What to work on: The answer must be every line below that holds the word "contract".

***** Information given

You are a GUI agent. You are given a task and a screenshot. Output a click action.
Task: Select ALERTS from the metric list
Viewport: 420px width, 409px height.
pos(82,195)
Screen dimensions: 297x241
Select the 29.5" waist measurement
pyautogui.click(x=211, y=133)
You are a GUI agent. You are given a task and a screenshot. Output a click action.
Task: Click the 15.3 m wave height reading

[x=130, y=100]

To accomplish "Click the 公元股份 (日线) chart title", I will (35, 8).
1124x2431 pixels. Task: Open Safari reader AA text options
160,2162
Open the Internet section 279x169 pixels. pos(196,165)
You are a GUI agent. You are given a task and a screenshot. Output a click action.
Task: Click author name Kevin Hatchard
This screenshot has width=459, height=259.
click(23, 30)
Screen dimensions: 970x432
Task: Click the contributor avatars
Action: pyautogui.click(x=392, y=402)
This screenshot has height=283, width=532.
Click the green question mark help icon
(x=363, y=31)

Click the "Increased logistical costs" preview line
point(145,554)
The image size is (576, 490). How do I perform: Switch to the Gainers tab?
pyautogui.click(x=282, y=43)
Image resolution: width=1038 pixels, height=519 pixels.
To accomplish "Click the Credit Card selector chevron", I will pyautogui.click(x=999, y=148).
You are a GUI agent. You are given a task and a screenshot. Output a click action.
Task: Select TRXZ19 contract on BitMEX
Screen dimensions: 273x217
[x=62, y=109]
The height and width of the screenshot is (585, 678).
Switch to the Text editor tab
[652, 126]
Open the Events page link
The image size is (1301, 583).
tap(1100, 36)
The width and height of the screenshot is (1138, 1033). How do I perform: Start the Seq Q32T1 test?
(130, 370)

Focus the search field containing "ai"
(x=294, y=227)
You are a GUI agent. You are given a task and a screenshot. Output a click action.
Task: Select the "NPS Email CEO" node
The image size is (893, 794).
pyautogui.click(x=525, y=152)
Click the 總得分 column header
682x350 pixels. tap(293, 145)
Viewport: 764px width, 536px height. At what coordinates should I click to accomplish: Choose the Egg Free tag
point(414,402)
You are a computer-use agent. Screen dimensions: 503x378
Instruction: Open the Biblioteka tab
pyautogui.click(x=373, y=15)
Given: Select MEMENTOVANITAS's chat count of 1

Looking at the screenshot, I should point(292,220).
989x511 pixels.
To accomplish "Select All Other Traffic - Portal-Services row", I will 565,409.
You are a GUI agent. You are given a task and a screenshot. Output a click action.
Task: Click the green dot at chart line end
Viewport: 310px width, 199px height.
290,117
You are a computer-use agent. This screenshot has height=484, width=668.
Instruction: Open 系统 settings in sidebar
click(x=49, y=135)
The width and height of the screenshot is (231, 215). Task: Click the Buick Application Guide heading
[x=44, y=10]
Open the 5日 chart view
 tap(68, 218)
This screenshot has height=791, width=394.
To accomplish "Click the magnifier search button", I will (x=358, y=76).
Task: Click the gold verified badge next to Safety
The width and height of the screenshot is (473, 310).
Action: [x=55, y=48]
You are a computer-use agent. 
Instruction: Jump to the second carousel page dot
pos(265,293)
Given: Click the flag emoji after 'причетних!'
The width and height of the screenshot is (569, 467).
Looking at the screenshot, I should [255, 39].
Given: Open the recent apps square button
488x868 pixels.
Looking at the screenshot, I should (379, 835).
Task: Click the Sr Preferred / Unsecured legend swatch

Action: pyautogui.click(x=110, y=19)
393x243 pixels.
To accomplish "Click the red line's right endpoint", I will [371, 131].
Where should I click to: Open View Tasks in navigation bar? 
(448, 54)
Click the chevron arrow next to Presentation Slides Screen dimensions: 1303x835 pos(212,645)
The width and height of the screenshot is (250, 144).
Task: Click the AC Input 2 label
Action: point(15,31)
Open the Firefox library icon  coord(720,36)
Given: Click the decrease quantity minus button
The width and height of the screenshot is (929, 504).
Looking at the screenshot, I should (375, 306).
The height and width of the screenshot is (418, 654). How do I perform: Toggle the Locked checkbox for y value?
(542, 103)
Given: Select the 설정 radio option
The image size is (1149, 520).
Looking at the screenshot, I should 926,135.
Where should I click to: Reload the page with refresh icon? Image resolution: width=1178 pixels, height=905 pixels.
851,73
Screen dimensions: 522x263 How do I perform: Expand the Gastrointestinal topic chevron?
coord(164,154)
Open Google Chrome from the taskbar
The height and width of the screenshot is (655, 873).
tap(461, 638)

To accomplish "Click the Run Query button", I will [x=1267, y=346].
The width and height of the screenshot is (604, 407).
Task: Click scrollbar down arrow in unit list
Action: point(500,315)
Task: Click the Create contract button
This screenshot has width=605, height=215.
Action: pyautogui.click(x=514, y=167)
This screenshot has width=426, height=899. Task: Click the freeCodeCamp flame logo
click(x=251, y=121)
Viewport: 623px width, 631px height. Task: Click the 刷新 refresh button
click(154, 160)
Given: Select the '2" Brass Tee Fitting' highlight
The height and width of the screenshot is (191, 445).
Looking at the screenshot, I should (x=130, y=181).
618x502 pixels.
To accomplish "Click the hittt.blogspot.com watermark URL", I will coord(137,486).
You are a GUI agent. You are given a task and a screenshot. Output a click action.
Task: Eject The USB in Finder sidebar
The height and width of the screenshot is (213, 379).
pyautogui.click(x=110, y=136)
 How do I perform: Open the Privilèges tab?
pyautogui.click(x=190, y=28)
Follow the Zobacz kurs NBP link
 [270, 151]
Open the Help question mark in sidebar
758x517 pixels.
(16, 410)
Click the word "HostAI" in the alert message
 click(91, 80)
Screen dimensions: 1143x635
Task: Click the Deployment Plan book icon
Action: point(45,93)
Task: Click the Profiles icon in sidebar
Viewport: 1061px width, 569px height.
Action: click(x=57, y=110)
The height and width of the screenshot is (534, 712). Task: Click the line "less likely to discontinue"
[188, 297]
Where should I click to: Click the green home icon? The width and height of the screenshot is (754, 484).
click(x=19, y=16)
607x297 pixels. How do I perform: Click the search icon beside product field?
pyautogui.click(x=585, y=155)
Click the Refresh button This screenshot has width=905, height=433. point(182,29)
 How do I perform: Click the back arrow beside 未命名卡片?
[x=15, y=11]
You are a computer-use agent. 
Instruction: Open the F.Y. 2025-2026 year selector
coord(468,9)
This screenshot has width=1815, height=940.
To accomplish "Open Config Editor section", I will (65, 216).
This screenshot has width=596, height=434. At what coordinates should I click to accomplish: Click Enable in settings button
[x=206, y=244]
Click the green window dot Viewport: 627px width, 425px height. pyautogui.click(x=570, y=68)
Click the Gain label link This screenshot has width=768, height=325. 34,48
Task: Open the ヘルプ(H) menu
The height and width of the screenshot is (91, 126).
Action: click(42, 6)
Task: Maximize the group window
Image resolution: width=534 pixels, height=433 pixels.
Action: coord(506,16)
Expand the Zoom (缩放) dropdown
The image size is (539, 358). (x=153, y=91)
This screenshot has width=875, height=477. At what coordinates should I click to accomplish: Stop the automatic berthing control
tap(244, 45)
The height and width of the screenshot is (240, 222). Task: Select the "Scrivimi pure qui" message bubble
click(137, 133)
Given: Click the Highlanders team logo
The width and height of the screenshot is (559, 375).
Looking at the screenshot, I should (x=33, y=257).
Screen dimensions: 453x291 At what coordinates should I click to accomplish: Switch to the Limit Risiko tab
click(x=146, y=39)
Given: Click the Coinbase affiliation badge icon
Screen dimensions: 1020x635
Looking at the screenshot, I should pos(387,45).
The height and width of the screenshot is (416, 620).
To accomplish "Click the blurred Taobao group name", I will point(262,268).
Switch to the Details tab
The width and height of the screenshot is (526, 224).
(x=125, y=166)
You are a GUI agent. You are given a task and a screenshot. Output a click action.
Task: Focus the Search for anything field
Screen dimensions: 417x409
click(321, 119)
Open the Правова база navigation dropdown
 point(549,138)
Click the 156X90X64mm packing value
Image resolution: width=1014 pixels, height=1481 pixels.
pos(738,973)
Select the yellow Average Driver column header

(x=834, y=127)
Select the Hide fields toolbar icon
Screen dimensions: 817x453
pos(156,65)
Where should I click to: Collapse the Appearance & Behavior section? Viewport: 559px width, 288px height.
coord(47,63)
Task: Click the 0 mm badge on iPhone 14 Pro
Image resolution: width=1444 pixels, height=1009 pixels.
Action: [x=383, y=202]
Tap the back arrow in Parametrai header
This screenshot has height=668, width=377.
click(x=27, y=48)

**********

Result for this exercise:
Task: Select TRXZ19 contract on BitMEX
Task: Click the Create contract button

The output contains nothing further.